### Assignment
Please return only the lines between the line with "1919x934 pixels. How" and the final line of the entries, both included, and exclude pictures.

### Task input

+---+

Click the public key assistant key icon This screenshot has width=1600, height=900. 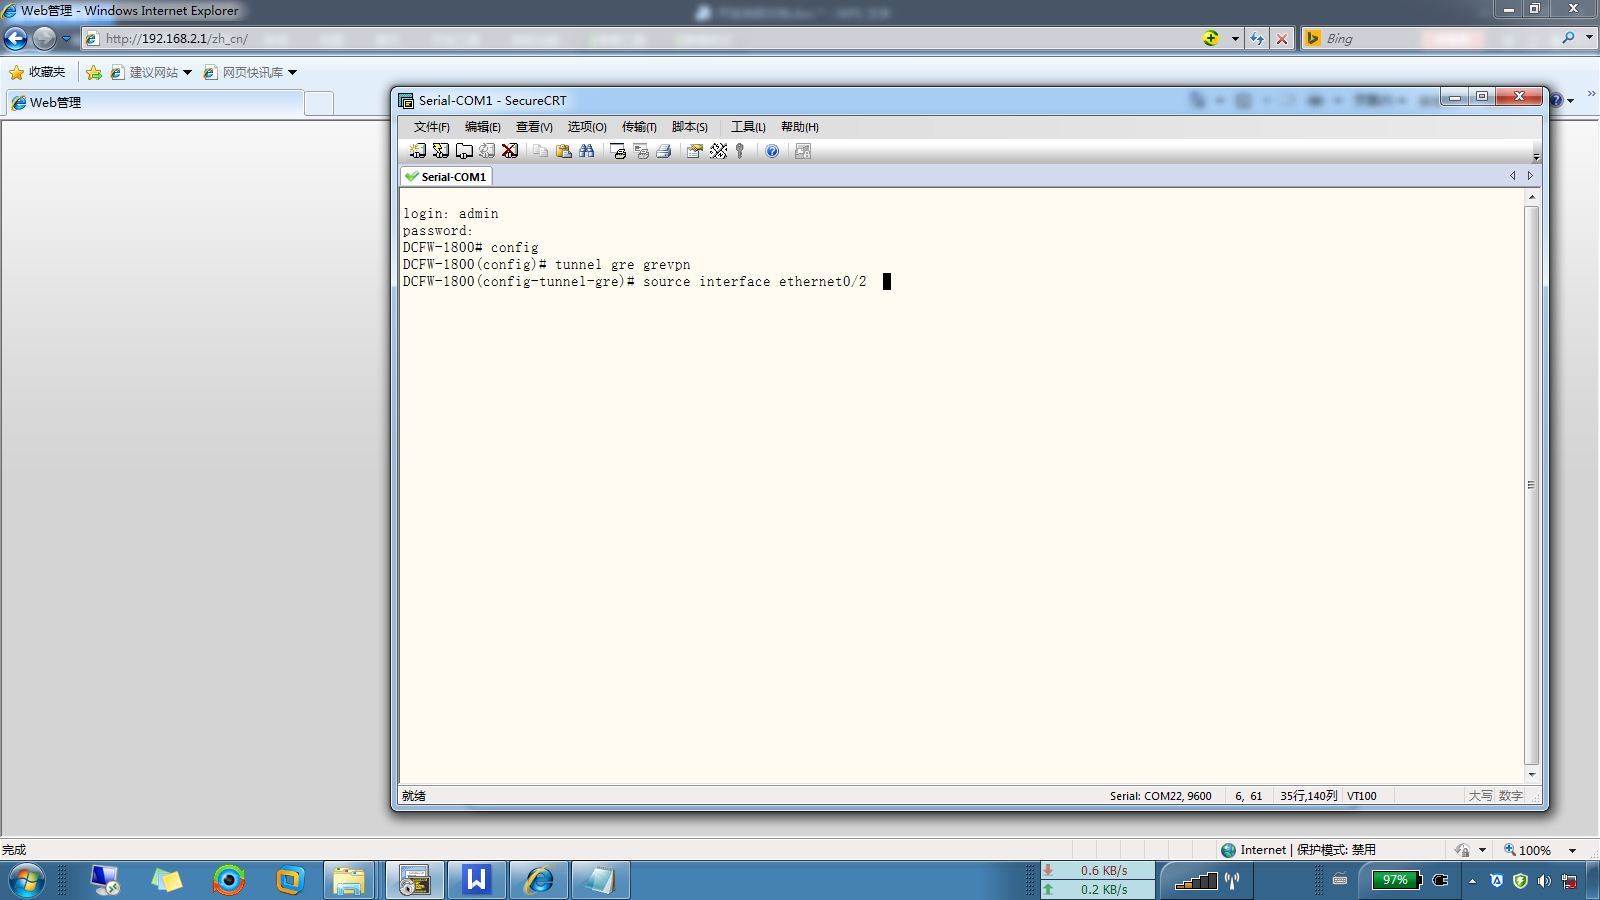[x=740, y=151]
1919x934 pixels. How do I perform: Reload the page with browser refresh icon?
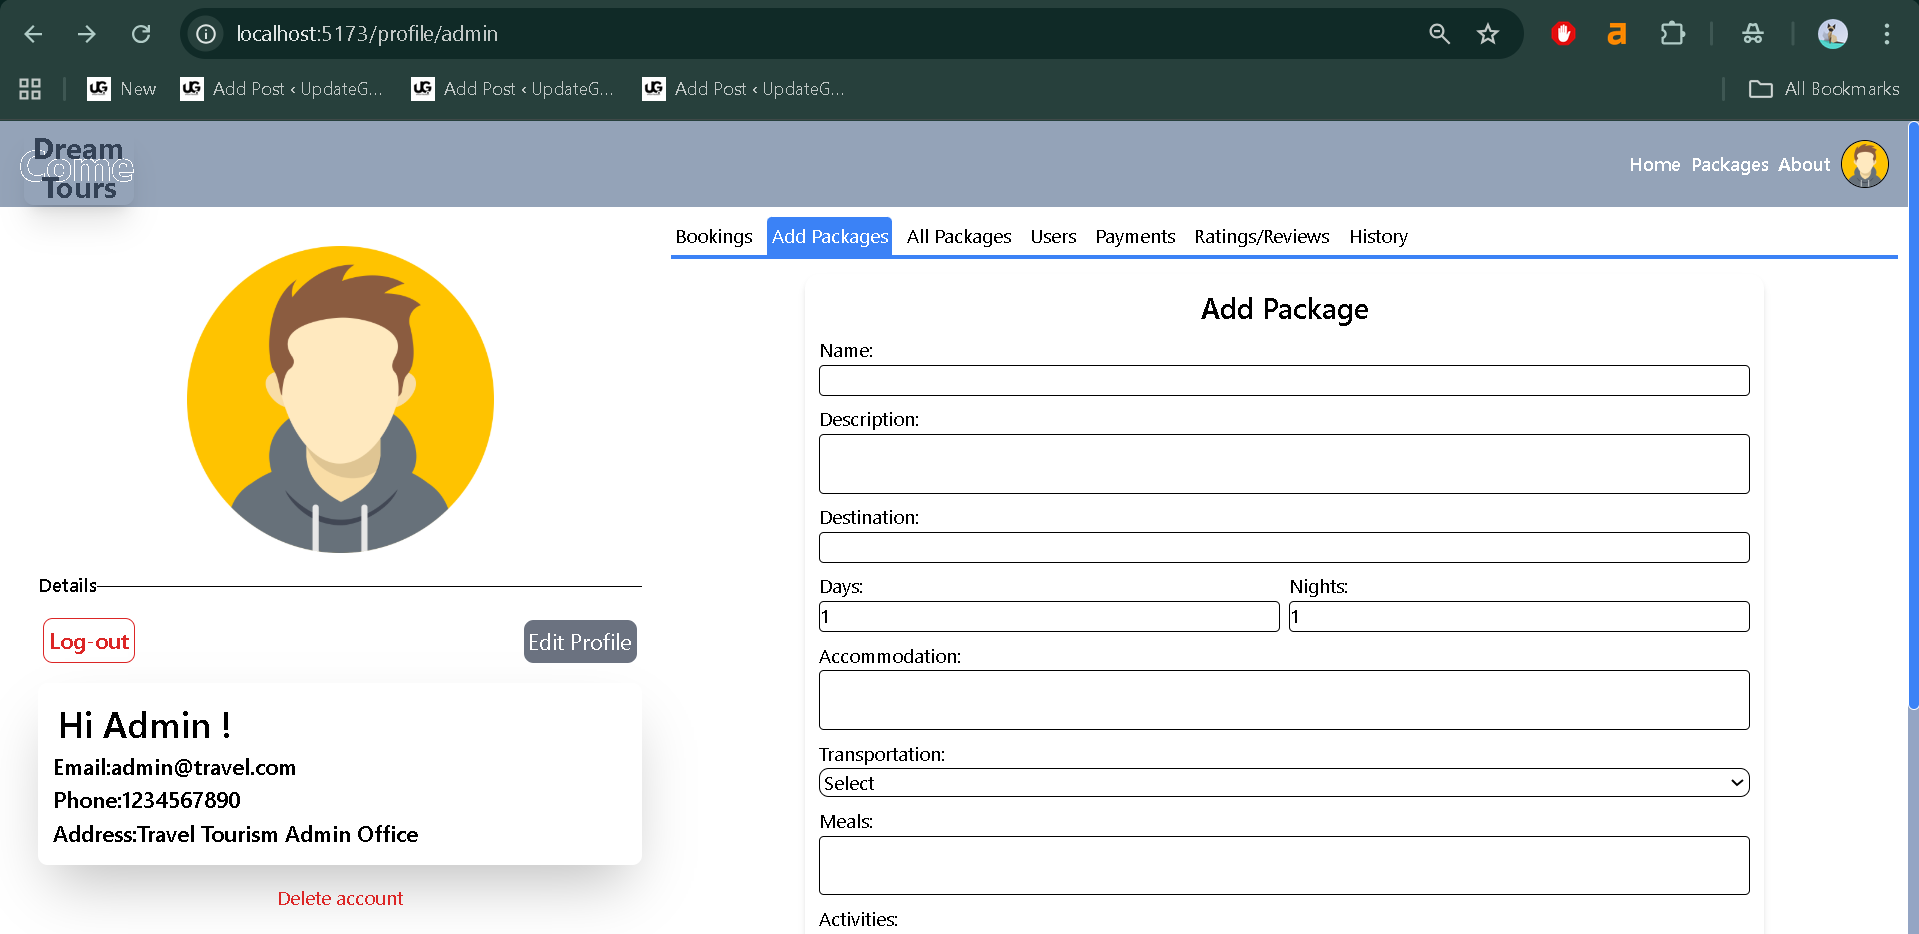coord(141,34)
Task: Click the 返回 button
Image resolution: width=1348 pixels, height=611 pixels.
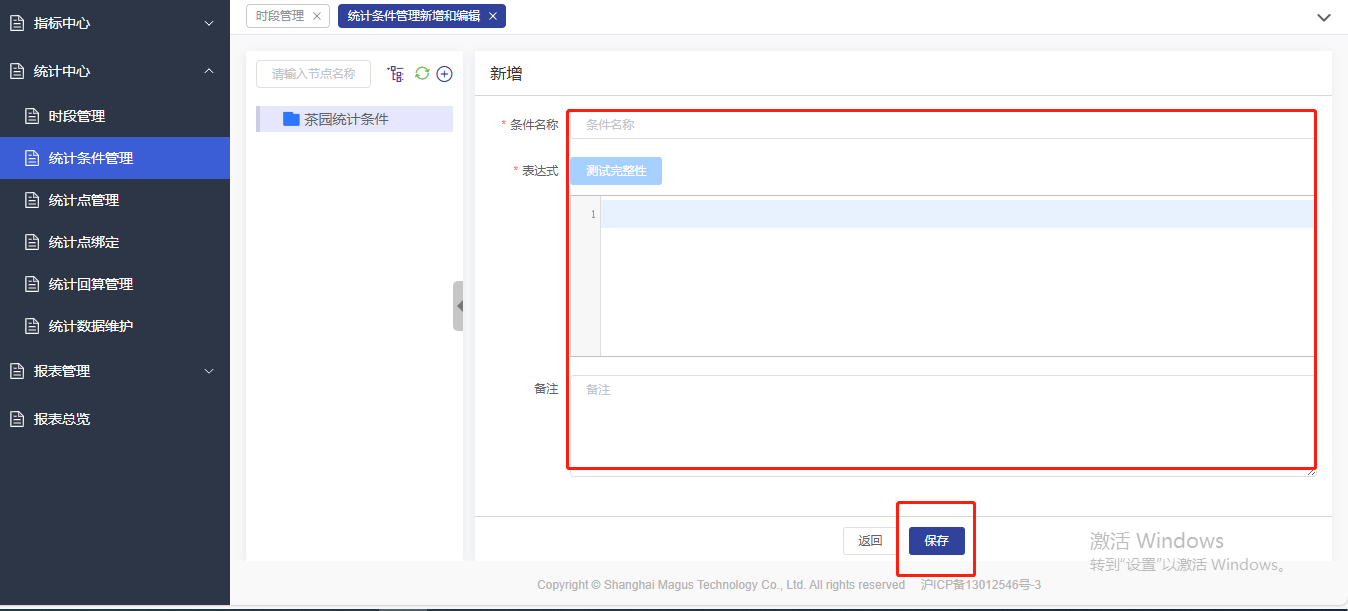Action: [870, 541]
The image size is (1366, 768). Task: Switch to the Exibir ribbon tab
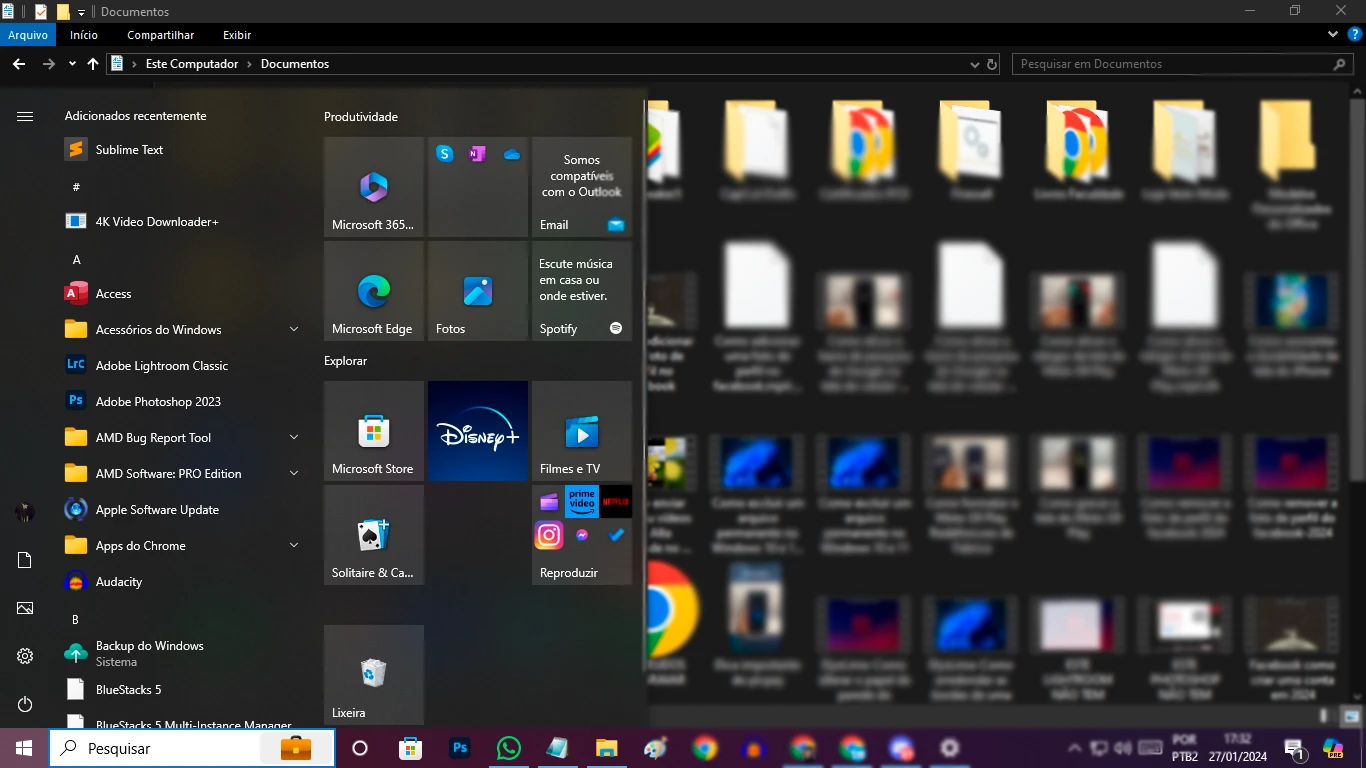point(236,34)
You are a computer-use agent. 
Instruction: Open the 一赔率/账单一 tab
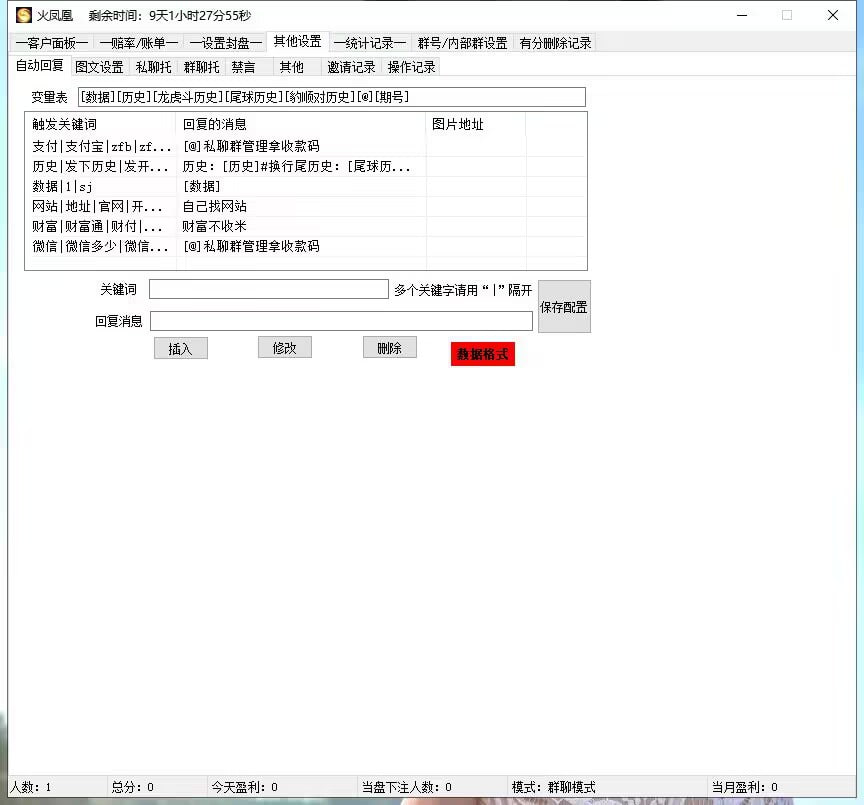coord(139,43)
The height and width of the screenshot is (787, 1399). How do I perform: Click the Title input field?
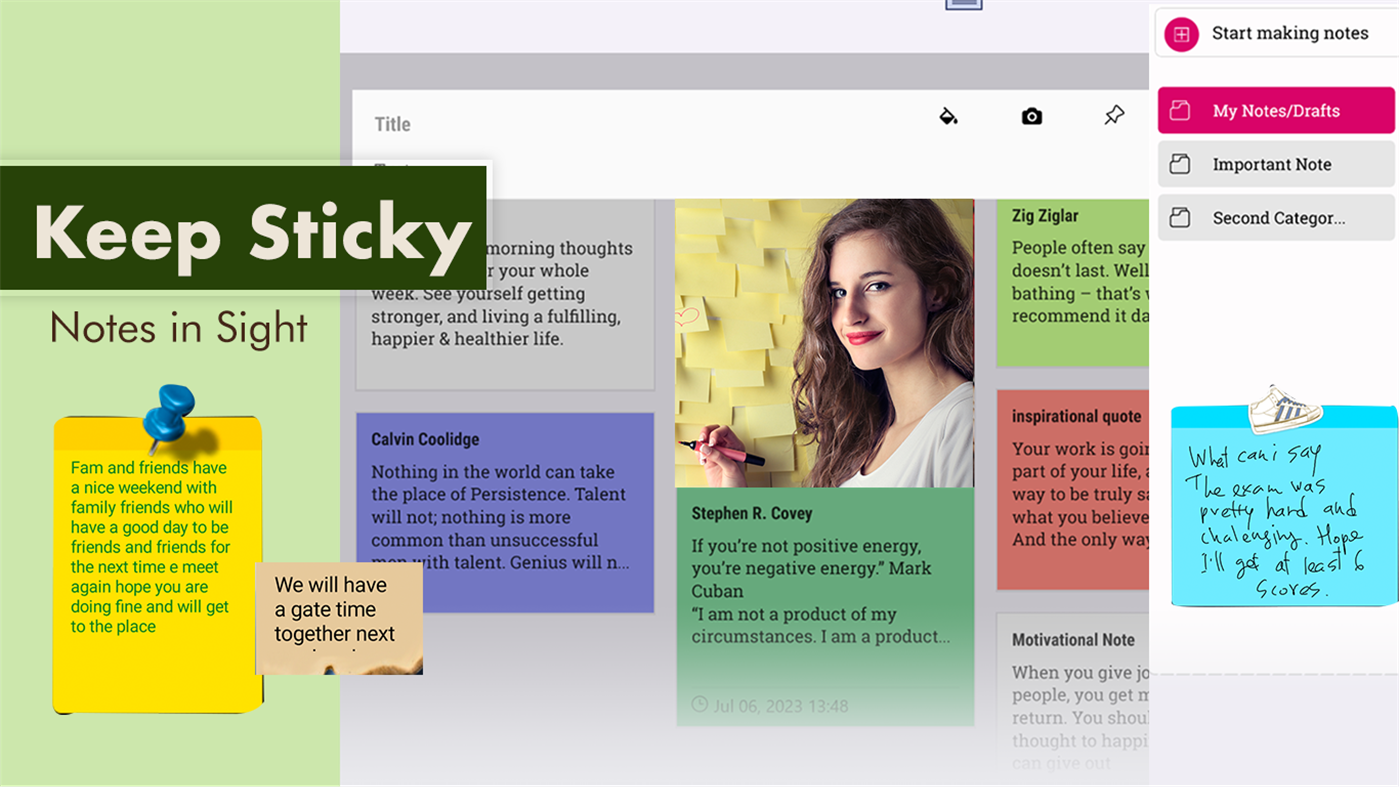click(392, 123)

+---+

### Your response
1919x934 pixels. How do I perform: Reload the page with browser refresh icon?
coord(141,34)
Task: Click the 返回 button
Image resolution: width=1348 pixels, height=611 pixels.
Action: [870, 541]
The image size is (1366, 768). Task: Switch to the Exibir ribbon tab
point(236,34)
You are a computer-use agent. 
Instruction: Open the 一赔率/账单一 tab
coord(139,43)
The height and width of the screenshot is (787, 1399). How do I perform: Click the Title input field?
click(392, 123)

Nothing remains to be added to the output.